Reuther still had the option of appealing the city’s decision with the newly formed Single Family Residence Review Board, Mooney said.  Instead, the Baron & Sons Construction Corporation, on behalf of FAR Corporation, applied for a new permit on February 20.  This time the permit was titled “new/addition/remodel” and described the work as “gunite, new roof trusses, sheathing, roof, bathrooms, kitchen, windows, 48 openings, impacts doors… new electric plan…”, etc.  The permit had yet to be approved, but, according to Martin, someone was hard at work destroying the house’s interior.  “They took a sledge hammer to it,” she said. (The building department issued a violation on February 5 for not complying with a “lawful stop work” order.)

Yitzi Baron, co-owner of Baron & Sons, said it wasn’t anyone from his company who demolished 3080.  “I’m trying to get to the bottom of it right now,” he said.  “We applied… but we sort of ran into a complicated stand still.” Baron said he was “still working to try to get it approved” when he was told that the building was already demolished.  “None of our employees were there,” he said.  “None of our sub-contractors were there.”

“My understanding is that the owner got some guy with a crane to go out and demolish it,” Mooney said.

“He was hired by somebody,” Martin said.  “I have to subpoena the work order from United Rentals.  As a member of the Historic Preservation Board that’s an option.”


Activist Colleen Martin wants to make the owner,
and the demolisher, pay.

The building department, however, already has a copy of the United Rentals receipt for the Komatsu excavator.  According to the receipt a Ferndinand Foerster rented the demolition vehicle for $2,500.  City sources have told the SunPost that a “Reinhart” hired Foerster to do the job.  When contacted by the SunPost, Reinhart acknowledged that he “sometimes works” for Reuther but denied any knowledge about the home on 3080 Bay Road. 

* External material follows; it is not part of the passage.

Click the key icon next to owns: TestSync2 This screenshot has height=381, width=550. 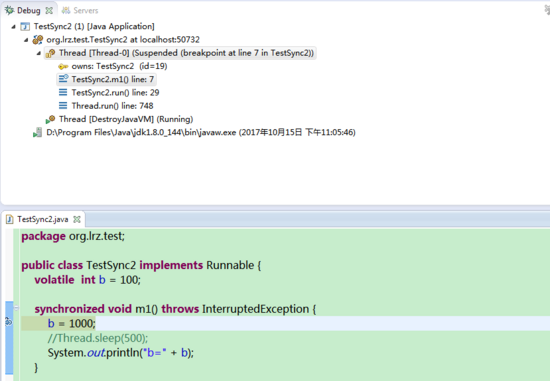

Besides destroying the home, the crane’s operator also forgot to disconnect the home’s water.  Building Official Phil Azan said such a mistake could have caused a health hazard for the residents of North Bay Road.  “You could get raw sewage into the neighborhood’s water supply,” he said.  (Public works shut off the house’s water on Monday.)

“People do things like this all the time,” commented Azan.  “It is not every day somebody knocks down a building without a permit, but people do work without permits all the time.”

Nelson Gonzalez, president of Esslinger Wooten Maxwell realtors, said he believes this sort of thing may happen more often. “People are a little bit upset by this whole [ordinance],” Gonzalez said.  Although the city ordinance allows the demolition of an older house if renovating it would end up costing a property owner more than building a new house, some homeowners get frustrated with the bureaucracy and decide it would be cheaper to simply pay the fines.  “To do it the right way”—i.e., to hire the people with the necessary renovation and construction plans—could cost a homeowner between $20,000 and $40,000,” Gonzalez said.  “From what I hear the penalty is double the cost of the permit.”


Preservationists say this fireplace was
an historic interior feature.  Now it’s just plain history.

 According to the building department, Reuther will face fines a lot higher than that.  The German music producer has been cited with eight violations.  Each violation carries a maximum fine of $15,000 in addition to twice the cost of a demo permit plus $100.  Maximum fines could reach as high as $120,796.  Reuther’s case will be heard by the city’s “special master” on Monday, May 6.  Phil Azan said he has arranged to have a “face-to-face” with Reuther on Monday as well. He hopes to get to the bottom of how the house came to be demolished without a permit.  “If not, we’ll leave it for the special master to get as much information as she can,” he said.